All records are to be printed again exactly as they appear.

────────────────────────────────────────

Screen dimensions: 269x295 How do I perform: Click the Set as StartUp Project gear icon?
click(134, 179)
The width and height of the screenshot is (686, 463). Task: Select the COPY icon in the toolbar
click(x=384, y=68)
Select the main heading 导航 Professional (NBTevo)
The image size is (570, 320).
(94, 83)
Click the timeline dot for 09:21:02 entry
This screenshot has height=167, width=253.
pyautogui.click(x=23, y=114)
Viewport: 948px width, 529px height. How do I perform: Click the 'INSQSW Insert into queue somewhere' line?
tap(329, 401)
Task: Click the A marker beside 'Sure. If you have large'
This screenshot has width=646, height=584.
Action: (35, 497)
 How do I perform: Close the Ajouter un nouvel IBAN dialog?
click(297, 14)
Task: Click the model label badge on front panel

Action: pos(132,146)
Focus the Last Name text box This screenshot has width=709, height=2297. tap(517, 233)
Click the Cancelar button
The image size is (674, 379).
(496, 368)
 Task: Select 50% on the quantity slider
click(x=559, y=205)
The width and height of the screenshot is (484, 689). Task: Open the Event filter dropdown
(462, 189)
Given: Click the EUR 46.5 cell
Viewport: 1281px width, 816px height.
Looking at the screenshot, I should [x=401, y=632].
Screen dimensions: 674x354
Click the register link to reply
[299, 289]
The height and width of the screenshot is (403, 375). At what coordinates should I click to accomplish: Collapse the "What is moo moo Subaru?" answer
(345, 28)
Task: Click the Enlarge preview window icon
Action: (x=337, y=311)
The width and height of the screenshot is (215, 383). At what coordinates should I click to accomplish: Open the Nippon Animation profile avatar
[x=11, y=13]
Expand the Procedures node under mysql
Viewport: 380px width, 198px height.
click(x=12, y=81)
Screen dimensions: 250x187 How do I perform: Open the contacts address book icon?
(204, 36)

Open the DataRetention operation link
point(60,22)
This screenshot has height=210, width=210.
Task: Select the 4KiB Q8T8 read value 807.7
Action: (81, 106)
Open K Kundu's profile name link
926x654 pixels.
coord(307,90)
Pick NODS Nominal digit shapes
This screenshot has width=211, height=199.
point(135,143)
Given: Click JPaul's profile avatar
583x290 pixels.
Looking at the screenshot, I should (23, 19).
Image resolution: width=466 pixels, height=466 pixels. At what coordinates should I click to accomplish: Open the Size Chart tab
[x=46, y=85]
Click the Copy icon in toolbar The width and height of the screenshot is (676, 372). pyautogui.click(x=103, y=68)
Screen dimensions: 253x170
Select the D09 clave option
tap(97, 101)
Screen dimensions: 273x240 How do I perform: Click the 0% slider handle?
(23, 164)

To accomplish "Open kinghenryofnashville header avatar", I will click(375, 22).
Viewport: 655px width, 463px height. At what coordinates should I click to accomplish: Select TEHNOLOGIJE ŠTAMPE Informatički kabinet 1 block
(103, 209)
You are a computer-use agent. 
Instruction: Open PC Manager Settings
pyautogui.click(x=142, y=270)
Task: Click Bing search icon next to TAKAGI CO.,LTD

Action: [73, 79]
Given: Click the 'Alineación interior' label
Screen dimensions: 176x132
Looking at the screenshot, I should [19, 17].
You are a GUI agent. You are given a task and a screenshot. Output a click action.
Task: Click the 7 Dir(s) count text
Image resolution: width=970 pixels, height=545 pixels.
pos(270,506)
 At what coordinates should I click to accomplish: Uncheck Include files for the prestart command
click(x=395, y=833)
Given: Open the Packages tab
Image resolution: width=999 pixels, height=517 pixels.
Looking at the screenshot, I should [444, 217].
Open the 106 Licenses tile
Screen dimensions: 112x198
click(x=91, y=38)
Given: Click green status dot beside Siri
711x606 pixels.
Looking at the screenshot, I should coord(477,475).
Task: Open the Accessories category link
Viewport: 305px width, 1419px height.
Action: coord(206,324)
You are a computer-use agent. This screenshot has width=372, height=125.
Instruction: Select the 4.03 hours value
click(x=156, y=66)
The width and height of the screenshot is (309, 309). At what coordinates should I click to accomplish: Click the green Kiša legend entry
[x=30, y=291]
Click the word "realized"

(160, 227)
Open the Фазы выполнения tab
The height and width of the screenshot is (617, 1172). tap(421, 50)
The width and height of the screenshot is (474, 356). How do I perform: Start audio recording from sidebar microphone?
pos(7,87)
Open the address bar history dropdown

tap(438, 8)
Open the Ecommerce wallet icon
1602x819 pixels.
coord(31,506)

────────────────────────────────────────

■ **RESULT**:
Screen dimensions: 269x295 How do I perform: Click the Set as StartUp Project gear icon?
click(134, 179)
The width and height of the screenshot is (686, 463). Task: Select the COPY icon in the toolbar
click(x=384, y=68)
Select the main heading 导航 Professional (NBTevo)
The image size is (570, 320).
(94, 83)
Click the timeline dot for 09:21:02 entry
This screenshot has height=167, width=253.
pyautogui.click(x=23, y=114)
Viewport: 948px width, 529px height. How do I perform: Click the 'INSQSW Insert into queue somewhere' line?
tap(329, 401)
Task: Click the A marker beside 'Sure. If you have large'
This screenshot has width=646, height=584.
Action: (35, 497)
 How do I perform: Close the Ajouter un nouvel IBAN dialog?
click(297, 14)
Task: Click the model label badge on front panel

Action: pos(132,146)
Focus the Last Name text box This screenshot has width=709, height=2297. tap(517, 233)
Click the Cancelar button
The image size is (674, 379).
(496, 368)
 Task: Select 50% on the quantity slider
click(x=559, y=205)
The width and height of the screenshot is (484, 689). Task: Open the Event filter dropdown
(462, 189)
Given: Click the EUR 46.5 cell
Viewport: 1281px width, 816px height.
Looking at the screenshot, I should [x=401, y=632].
Screen dimensions: 674x354
Click the register link to reply
[299, 289]
The height and width of the screenshot is (403, 375). At what coordinates should I click to accomplish: Collapse the "What is moo moo Subaru?" answer
(345, 28)
Task: Click the Enlarge preview window icon
Action: (x=337, y=311)
The width and height of the screenshot is (215, 383). At what coordinates should I click to accomplish: Open the Nippon Animation profile avatar
[x=11, y=13]
Expand the Procedures node under mysql
Viewport: 380px width, 198px height.
click(x=12, y=81)
Screen dimensions: 250x187 How do I perform: Open the contacts address book icon?
(204, 36)

Open the DataRetention operation link
point(60,22)
This screenshot has height=210, width=210.
Task: Select the 4KiB Q8T8 read value 807.7
Action: (81, 106)
Open K Kundu's profile name link
926x654 pixels.
coord(307,90)
Pick NODS Nominal digit shapes
This screenshot has width=211, height=199.
point(135,143)
Given: Click JPaul's profile avatar
583x290 pixels.
Looking at the screenshot, I should (23, 19).
Image resolution: width=466 pixels, height=466 pixels. At what coordinates should I click to accomplish: Open the Size Chart tab
[x=46, y=85]
Click the Copy icon in toolbar The width and height of the screenshot is (676, 372). pyautogui.click(x=103, y=68)
Screen dimensions: 253x170
Select the D09 clave option
tap(97, 101)
Screen dimensions: 273x240 How do I perform: Click the 0% slider handle?
(23, 164)

To accomplish "Open kinghenryofnashville header avatar", I will click(375, 22).
Viewport: 655px width, 463px height. At what coordinates should I click to accomplish: Select TEHNOLOGIJE ŠTAMPE Informatički kabinet 1 block
(103, 209)
You are a computer-use agent. 
Instruction: Open PC Manager Settings
pyautogui.click(x=142, y=270)
Task: Click Bing search icon next to TAKAGI CO.,LTD

Action: [73, 79]
Given: Click the 'Alineación interior' label
Screen dimensions: 176x132
Looking at the screenshot, I should [19, 17].
You are a GUI agent. You are given a task and a screenshot. Output a click action.
Task: Click the 7 Dir(s) count text
Image resolution: width=970 pixels, height=545 pixels.
pos(270,506)
 At what coordinates should I click to accomplish: Uncheck Include files for the prestart command
click(x=395, y=833)
Given: Open the Packages tab
Image resolution: width=999 pixels, height=517 pixels.
Looking at the screenshot, I should [444, 217].
Open the 106 Licenses tile
Screen dimensions: 112x198
click(x=91, y=38)
Given: Click green status dot beside Siri
711x606 pixels.
Looking at the screenshot, I should coord(477,475).
Task: Open the Accessories category link
Viewport: 305px width, 1419px height.
Action: coord(206,324)
You are a computer-use agent. This screenshot has width=372, height=125.
Instruction: Select the 4.03 hours value
click(x=156, y=66)
The width and height of the screenshot is (309, 309). At what coordinates should I click to accomplish: Click the green Kiša legend entry
[x=30, y=291]
Click the word "realized"

(160, 227)
Open the Фазы выполнения tab
The height and width of the screenshot is (617, 1172). tap(421, 50)
The width and height of the screenshot is (474, 356). How do I perform: Start audio recording from sidebar microphone?
pos(7,87)
Open the address bar history dropdown

tap(438, 8)
Open the Ecommerce wallet icon
1602x819 pixels.
coord(31,506)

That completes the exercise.